Route of administration:
inhalation: vapour
Vehicle:
other: air
Details on exposure:
Animals were exposed whole body to a target concentration of 100 ppm test substance (5 m3/hr) while housed in conical 0.7 m3 steel chambers with glass door and walls. A total of 16 animals (housed in 4 cages) were exposed on each occasion. Temperature and relative humidity were maintained at 22-24 degrees C and 50-90%, respectively, during exposure.
Duration and frequency of treatment / exposure:
12 hr/d for 3 d
Doses / concentrations
Remarks:
Doses / Concentrations:
100 ppm vapour
No. of animals per sex per dose / concentration:
4 males per substance per time point
Control animals:
no

Results and discussion

Toxicokinetic / pharmacokinetic studies

Details on absorption:
Tissue concentrations increased with increasing number of carbon atoms (C10 > C9 > C8)
Details on distribution in tissues:
Tissue concentrations were greatest in fat and lowest in blood (fat >> kidney, brain, liver >> blood).

Details on excretion:
Mean concentrations in fat immediately post-exposure was approx. 175-900 umol/kg decreasing to approx. 100-450 umol/kg 12 hr post-exposure. Mean concentrations in blood immediately following exposure were approx. 3-7 umol/kg and undetectable 12 hr post-exposure.

Any other information on results incl. tables

The tissue concentration of various iso-alkanes tested increased with increasing number of carbon atoms:
C10 > C9 > C8

The tissue concentration of iso-alkane was greatest in fat and lowest in blood:
fat >> kidney, brain, liver >> blood

Mean concentrations in fat immediately following exposure were in an approx. range 175-900 umol/kg,  with approx. 100-450 umol/kg detectable 12 hr post-exposure.

Mean concentrations in kidney, liver and brain immediately following exposure were in an approx. range 10-70 umol/kg and generally undetectable at 12 hr post-exposure.

Mean concentrations in blood immediately following exposure were in an approx. range 3-7 umol/kg,  and undetectable at 12 hr post-exposure.

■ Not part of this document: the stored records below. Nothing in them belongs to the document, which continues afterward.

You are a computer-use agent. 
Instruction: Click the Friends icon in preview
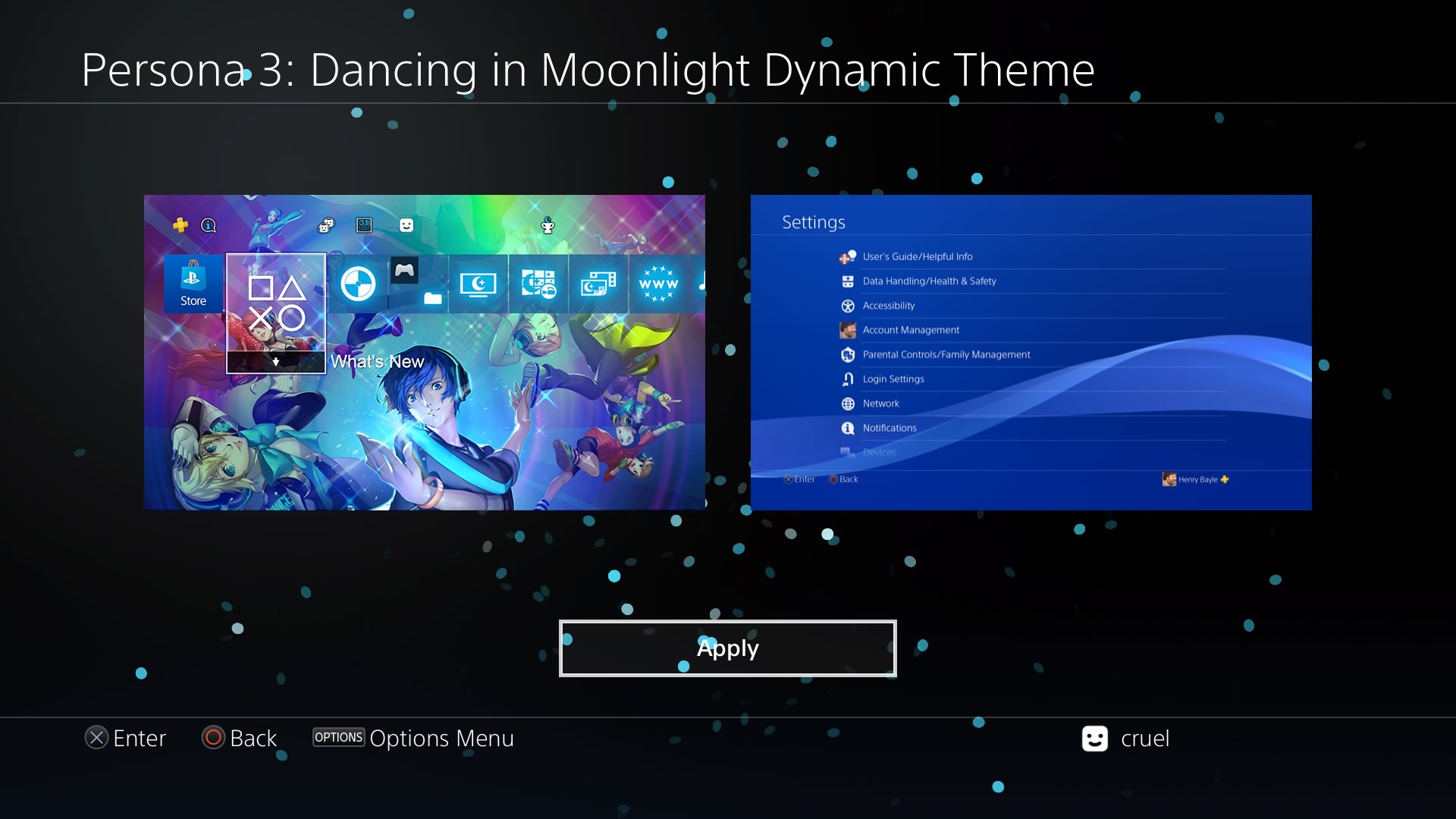326,225
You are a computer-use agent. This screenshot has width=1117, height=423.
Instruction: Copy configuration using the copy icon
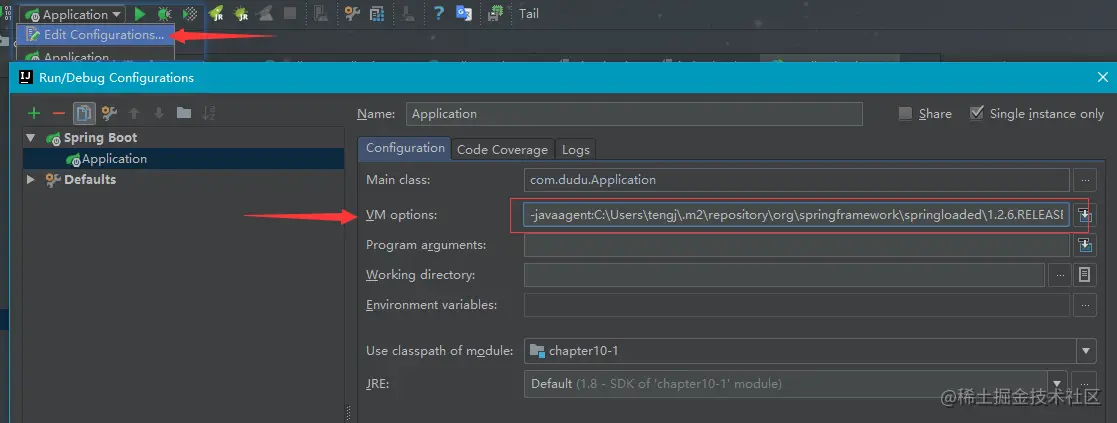click(84, 113)
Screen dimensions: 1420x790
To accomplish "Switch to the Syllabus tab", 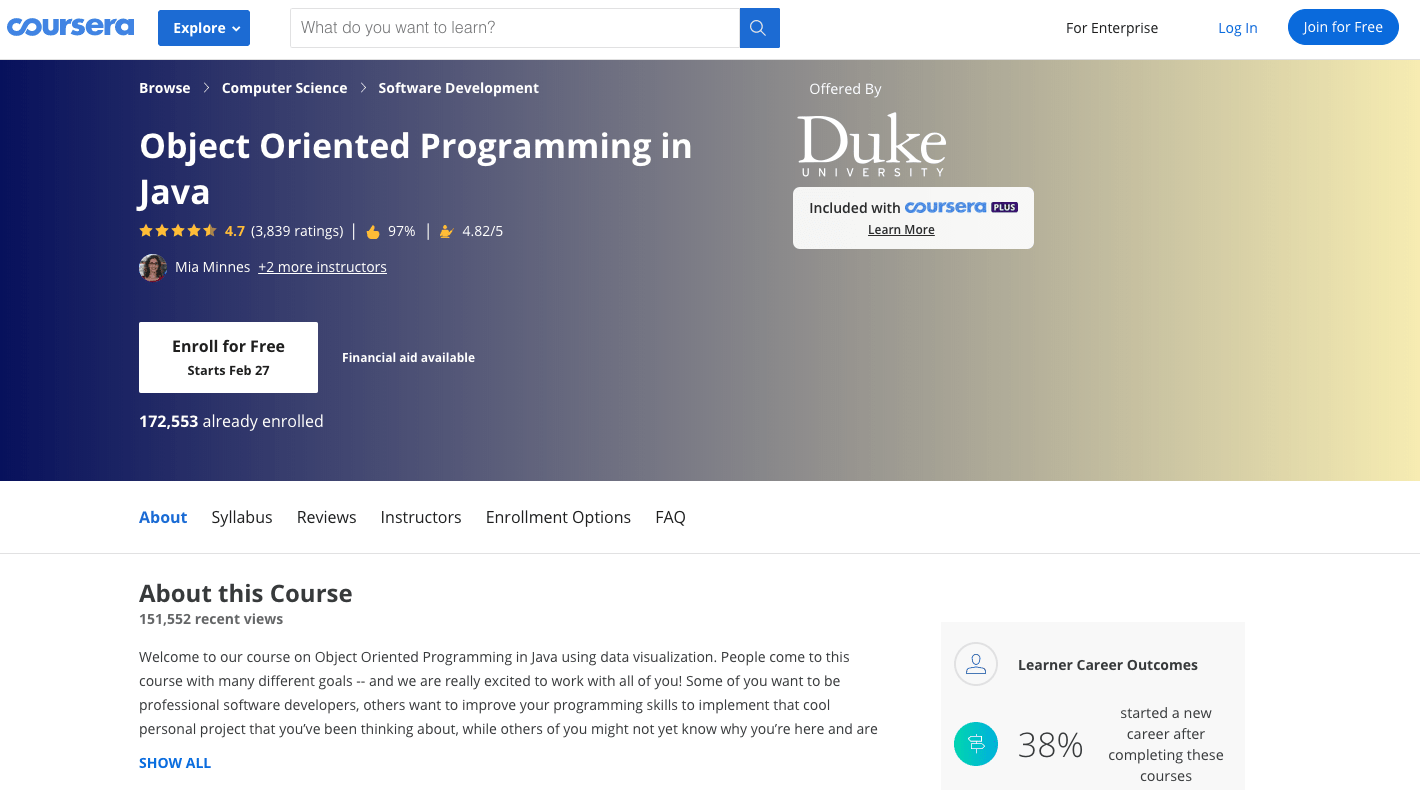I will point(241,517).
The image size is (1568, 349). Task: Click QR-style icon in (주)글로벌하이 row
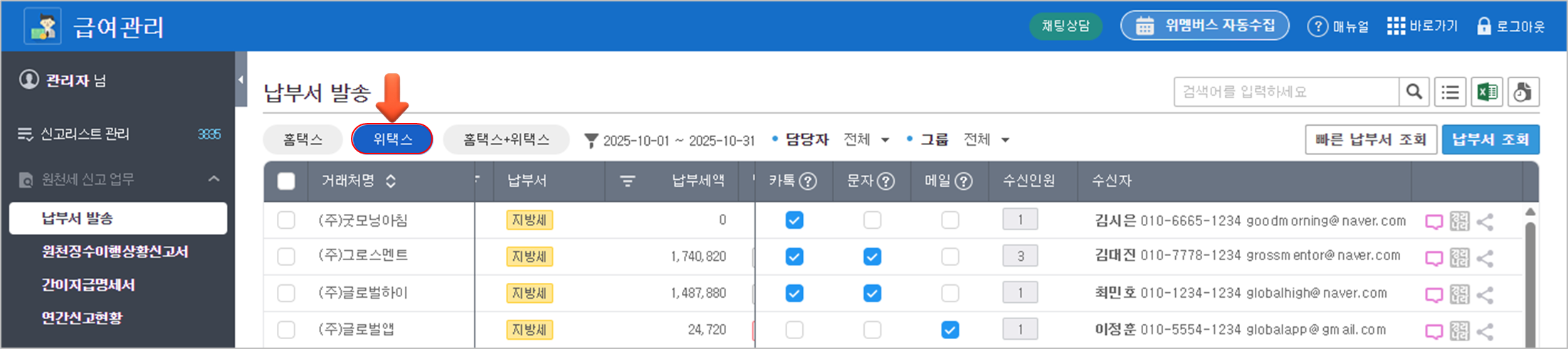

Applicant's summary and conclusion

Conclusions:
Interpretation of results (migrated information): other: Uptake and distribution of inhaled C8-C10 isoalkanes in body tissues, with rapid elimination from blood, brain, liver and kidney but slower from fat.
The concentration of iso-alkane in blood, brain, liver and fat increased with increasing number of carbon atoms. Detectable levels remained only in fat 12 hr post-exposure.
Executive summary:

The toxicokinetic properties of C8, C9 and C10 iso-alkanes were investigated in groups of male SD rats exposed by inhalation (100 ppm, 12 hr/d for 3 d), with the concentration of each in blood, brain, liver, kidney and perirenal fat determined using headspace GC immediately following each daily exposure and also 12 hr after the final exposure. The tissue concentration of the various iso-alkanes increased with increasing number of carbon atoms (C10 > C9 > C8), with analysed tissue concentrations being greatest in fat and lowest in blood (fat >> kidney, brain, liver >> blood). Detectable levels remained only in fat 12 hr post-exposure. The results indicate uptake and distribution of inhaled C8-C10 isoalkanes in body tissues, with rapid elimination from blood, brain, liver and kidney but slower removal from fat.